* WORK TO BE COMPLETED
Starting with the line that contains "Screen dimensions: 556x412" and continuing through the end of the data, give each line as a string in a JSON list, one string per line. Omit blank lines and leave out the pictures.

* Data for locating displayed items
╔══
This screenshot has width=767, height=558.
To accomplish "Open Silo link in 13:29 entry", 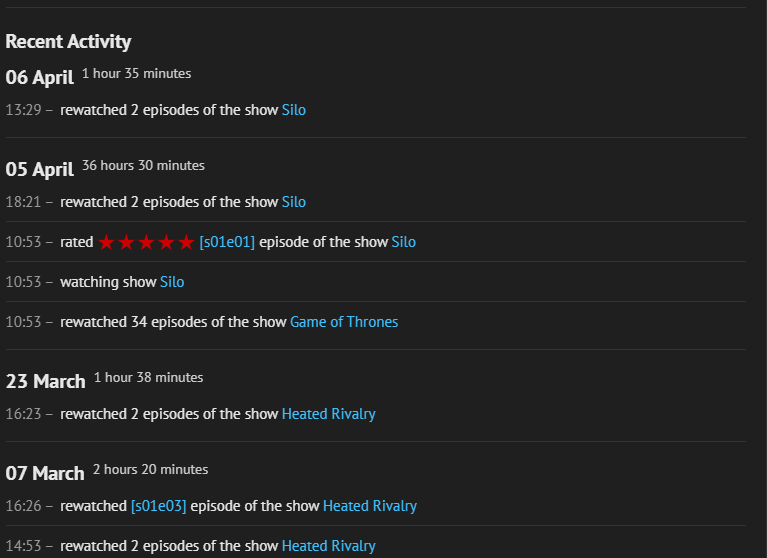I will (294, 110).
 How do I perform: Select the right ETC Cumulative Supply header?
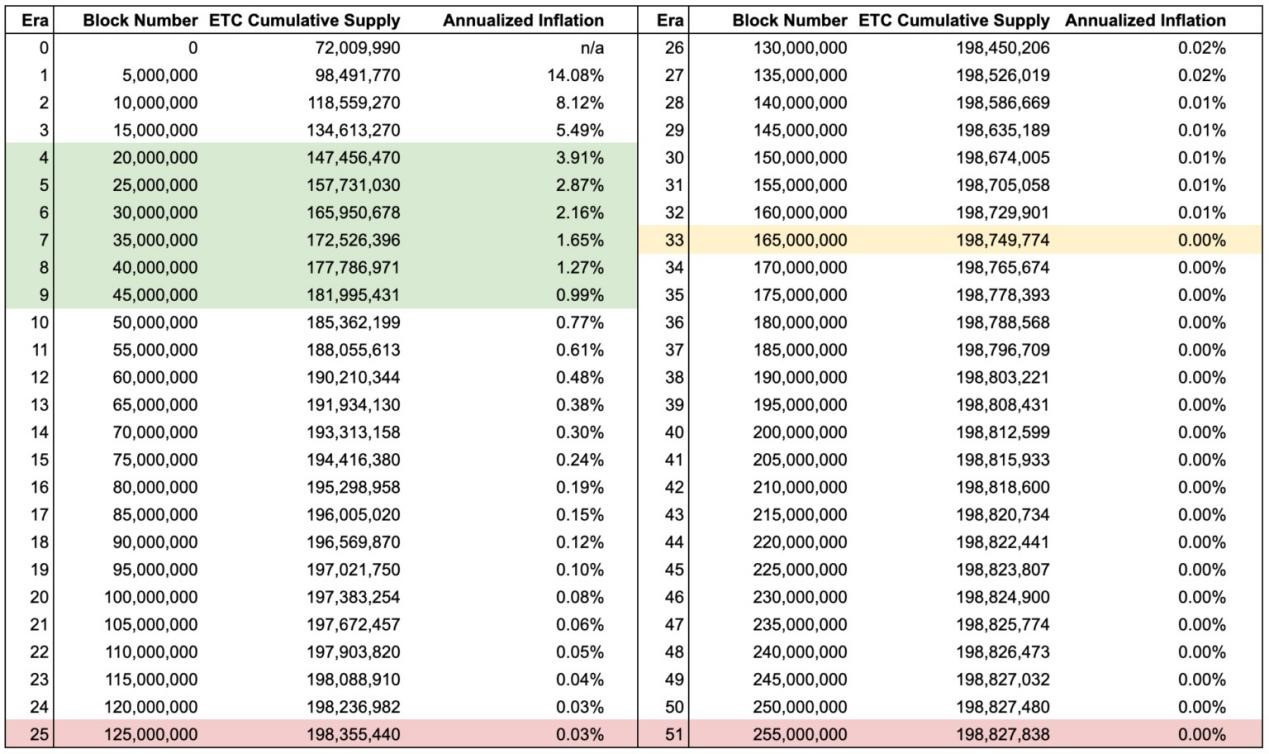coord(954,20)
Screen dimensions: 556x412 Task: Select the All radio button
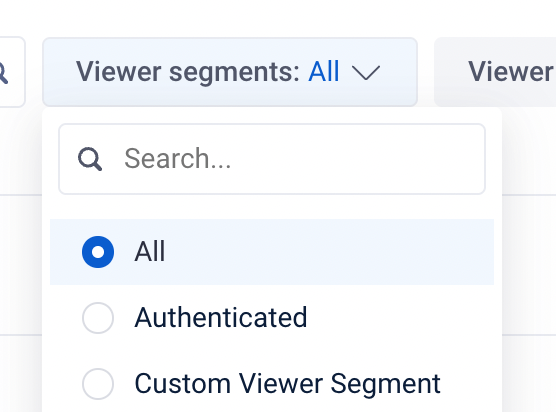[x=98, y=252]
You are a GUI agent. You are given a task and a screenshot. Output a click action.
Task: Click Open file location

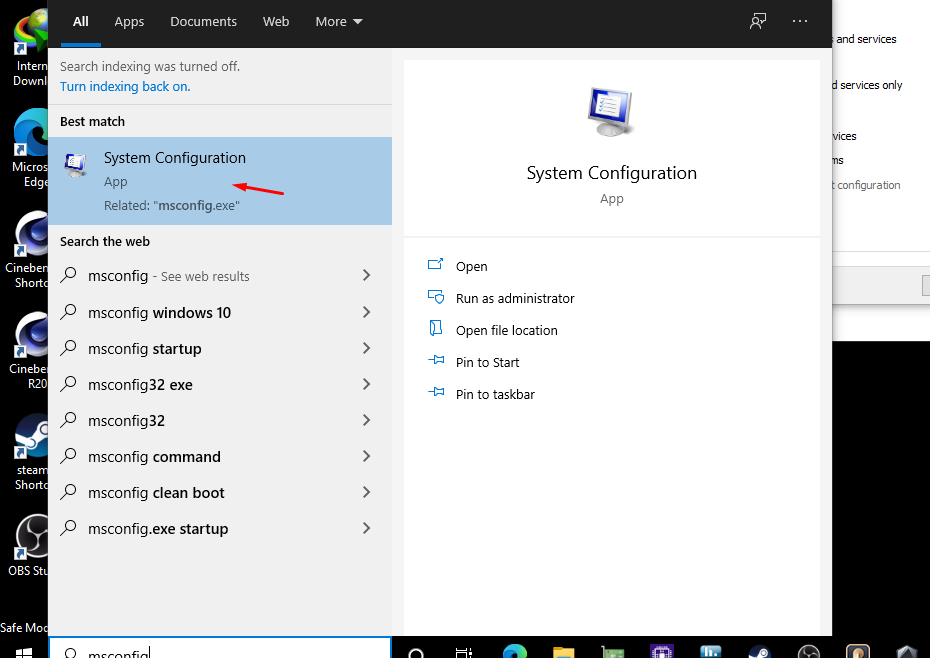pyautogui.click(x=506, y=330)
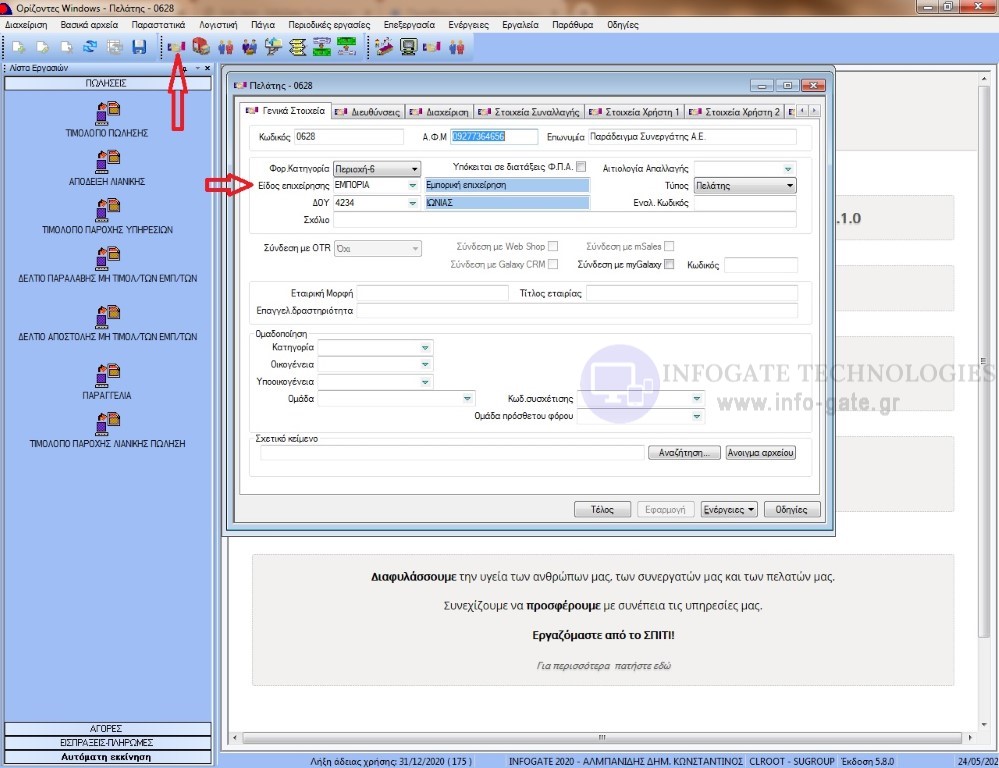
╚══
* ANSWER TO THIS PROBLEM
[
  "Screen dimensions: 556x412 Task: Select the All radio button",
  "[x=98, y=252]",
  "You are a GUI agent. You are given a task and a screenshot. Output a click action.",
  "Task: Click Open file location",
  "pyautogui.click(x=506, y=330)"
]